1 files changed, 19 insertions, 5 deletions
diff --git a/llvm/lib/Target/AMDGPU/SIFrameLowering.cpp b/llvm/lib/Target/AMDGPU/SIFrameLowering.cpp
index 03de4bf508f..80ba15a64a5 100644
--- a/llvm/lib/Target/AMDGPU/SIFrameLowering.cpp
+++ b/llvm/lib/Target/AMDGPU/SIFrameLowering.cpp
@@ -391,11 +391,25 @@ void SIFrameLowering::processFunctionBeforeFrameFinalized(
   if (!MFI.hasStackObjects())
     return;
 
-  assert(RS && "RegScavenger required if spilling");
-  int ScavengeFI = MFI.CreateStackObject(
-    AMDGPU::SGPR_32RegClass.getSize(),
-    AMDGPU::SGPR_32RegClass.getAlignment(), false);
-  RS->addScavengingFrameIndex(ScavengeFI);
+  bool MayNeedScavengingEmergencySlot = MFI.hasStackObjects();
+  if (MayNeedScavengingEmergencySlot) {
+    // We force this to be at offset 0 so no user object ever has 0 as an
+    // address, so we may use 0 as an invalid pointer value. This is because
+    // LLVM assumes 0 is an invalid pointer in address space 0. Because alloca
+    // is required to be address space 0, we are forced to accept this for
+    // now. Ideally we could have the stack in another address space with 0 as a
+    // valid pointer, and -1 as the null value.
+    //
+    // This will also waste additional space when user stack objects require > 4
+    // byte alignment.
+    //
+    // The main cost here is losing the offset for addressing modes.
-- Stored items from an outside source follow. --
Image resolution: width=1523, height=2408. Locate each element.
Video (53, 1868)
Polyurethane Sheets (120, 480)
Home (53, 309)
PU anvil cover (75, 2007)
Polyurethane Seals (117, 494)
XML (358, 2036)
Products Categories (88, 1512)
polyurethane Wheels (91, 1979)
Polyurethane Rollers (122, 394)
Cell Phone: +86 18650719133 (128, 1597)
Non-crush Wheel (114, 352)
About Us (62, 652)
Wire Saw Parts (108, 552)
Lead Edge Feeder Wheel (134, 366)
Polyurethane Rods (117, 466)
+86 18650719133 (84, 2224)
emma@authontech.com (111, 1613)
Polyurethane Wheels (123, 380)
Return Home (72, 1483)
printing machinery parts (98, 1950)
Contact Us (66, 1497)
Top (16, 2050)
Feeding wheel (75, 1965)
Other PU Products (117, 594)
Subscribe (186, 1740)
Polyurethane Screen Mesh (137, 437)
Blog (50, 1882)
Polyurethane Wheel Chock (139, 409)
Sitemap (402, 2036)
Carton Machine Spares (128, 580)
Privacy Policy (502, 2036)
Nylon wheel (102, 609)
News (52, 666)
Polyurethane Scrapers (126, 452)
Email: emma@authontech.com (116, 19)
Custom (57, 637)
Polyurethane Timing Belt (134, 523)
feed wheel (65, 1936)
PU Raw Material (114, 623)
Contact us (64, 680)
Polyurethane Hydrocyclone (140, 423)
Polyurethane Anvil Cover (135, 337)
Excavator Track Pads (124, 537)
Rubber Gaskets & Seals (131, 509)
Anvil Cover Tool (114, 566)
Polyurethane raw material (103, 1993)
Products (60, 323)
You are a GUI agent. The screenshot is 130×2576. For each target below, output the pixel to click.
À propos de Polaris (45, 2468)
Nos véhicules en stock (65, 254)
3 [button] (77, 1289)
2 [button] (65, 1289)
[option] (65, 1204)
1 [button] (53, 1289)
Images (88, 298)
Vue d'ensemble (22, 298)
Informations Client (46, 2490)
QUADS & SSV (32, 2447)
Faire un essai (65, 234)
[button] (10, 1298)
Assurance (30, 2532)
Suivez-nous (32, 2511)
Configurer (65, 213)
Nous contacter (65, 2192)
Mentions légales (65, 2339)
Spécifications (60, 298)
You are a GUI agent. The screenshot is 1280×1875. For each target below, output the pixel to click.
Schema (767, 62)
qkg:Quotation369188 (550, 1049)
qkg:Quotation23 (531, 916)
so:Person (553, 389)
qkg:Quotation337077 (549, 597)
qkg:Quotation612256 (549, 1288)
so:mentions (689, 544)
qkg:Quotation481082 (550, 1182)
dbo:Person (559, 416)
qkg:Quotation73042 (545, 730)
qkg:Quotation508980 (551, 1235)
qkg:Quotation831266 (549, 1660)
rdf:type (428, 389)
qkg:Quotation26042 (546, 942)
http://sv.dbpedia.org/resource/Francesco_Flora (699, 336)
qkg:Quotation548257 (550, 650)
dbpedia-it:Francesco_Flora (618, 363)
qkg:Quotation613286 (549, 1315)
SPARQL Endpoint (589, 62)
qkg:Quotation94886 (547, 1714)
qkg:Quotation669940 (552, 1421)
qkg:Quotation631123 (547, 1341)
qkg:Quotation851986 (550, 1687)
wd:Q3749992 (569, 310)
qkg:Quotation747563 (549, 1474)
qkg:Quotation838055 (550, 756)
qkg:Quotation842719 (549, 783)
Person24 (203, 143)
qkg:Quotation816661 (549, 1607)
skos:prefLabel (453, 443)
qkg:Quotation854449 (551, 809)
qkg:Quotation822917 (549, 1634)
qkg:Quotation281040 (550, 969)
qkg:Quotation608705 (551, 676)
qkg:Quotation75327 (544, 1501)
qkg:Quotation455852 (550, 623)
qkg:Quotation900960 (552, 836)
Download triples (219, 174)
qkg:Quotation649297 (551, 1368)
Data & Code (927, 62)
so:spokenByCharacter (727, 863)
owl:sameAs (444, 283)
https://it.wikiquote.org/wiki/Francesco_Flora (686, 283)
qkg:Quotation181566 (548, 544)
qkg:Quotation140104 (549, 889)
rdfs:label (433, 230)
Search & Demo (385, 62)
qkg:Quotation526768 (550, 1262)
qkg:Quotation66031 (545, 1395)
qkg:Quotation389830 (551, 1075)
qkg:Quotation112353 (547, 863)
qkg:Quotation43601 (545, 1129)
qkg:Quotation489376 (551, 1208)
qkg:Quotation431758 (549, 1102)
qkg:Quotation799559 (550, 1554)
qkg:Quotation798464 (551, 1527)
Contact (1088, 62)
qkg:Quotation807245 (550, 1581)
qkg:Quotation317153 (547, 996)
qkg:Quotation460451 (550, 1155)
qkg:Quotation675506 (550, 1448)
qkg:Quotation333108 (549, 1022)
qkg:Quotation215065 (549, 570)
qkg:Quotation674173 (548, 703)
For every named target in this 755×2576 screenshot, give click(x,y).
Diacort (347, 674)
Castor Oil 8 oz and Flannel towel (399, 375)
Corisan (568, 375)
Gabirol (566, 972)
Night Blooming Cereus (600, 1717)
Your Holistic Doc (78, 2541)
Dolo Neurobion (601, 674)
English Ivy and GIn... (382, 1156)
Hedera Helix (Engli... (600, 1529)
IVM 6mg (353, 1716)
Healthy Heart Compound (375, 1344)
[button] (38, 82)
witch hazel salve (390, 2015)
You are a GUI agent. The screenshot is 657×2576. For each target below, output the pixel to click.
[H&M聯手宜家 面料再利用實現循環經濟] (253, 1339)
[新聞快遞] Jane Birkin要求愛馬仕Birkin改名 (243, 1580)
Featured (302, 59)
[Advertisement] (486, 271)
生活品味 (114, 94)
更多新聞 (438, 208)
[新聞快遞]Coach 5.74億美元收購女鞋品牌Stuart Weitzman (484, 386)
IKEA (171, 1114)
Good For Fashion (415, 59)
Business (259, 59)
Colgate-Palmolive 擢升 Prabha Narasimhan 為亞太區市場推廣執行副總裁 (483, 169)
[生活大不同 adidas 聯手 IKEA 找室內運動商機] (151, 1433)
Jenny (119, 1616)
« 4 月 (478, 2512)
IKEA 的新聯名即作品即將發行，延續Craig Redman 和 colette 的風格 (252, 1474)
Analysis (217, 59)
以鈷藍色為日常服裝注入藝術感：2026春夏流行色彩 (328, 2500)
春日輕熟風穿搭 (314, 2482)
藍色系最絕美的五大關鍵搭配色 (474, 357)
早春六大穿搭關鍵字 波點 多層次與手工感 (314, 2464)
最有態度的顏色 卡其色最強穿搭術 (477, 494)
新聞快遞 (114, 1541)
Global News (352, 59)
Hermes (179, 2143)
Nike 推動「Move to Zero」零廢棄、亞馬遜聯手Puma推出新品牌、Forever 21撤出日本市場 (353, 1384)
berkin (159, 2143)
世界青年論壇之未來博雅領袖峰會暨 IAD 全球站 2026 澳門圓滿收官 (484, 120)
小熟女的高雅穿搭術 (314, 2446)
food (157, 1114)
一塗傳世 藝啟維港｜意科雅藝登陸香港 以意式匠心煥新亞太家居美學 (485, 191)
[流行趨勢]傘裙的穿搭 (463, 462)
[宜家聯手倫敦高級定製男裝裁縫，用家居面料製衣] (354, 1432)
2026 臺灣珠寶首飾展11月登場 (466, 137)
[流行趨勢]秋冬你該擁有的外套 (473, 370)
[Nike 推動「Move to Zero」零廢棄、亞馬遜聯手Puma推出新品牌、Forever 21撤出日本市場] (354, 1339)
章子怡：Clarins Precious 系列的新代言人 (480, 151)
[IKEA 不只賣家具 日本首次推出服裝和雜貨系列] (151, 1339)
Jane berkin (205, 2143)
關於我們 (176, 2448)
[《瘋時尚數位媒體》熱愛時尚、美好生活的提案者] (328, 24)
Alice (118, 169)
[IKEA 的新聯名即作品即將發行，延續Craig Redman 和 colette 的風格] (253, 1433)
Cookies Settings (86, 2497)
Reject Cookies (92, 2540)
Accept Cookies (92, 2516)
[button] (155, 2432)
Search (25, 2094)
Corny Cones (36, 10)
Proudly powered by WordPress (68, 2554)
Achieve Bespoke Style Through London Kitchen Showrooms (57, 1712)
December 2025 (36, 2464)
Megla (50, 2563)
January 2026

However
+    // this also ensures we shouldn't need a register for the offset when
+    // emergency scavenging.
+    int ScavengeFI = MFI.CreateFixedObject(
+      AMDGPU::SGPR_32RegClass.getSize(), 0, false);
+    RS->addScavengingFrameIndex(ScavengeFI);
+  }
 
   const SISubtarget &ST = MF.getSubtarget<SISubtarget>();
   const SIInstrInfo *TII = ST.getInstrInfo();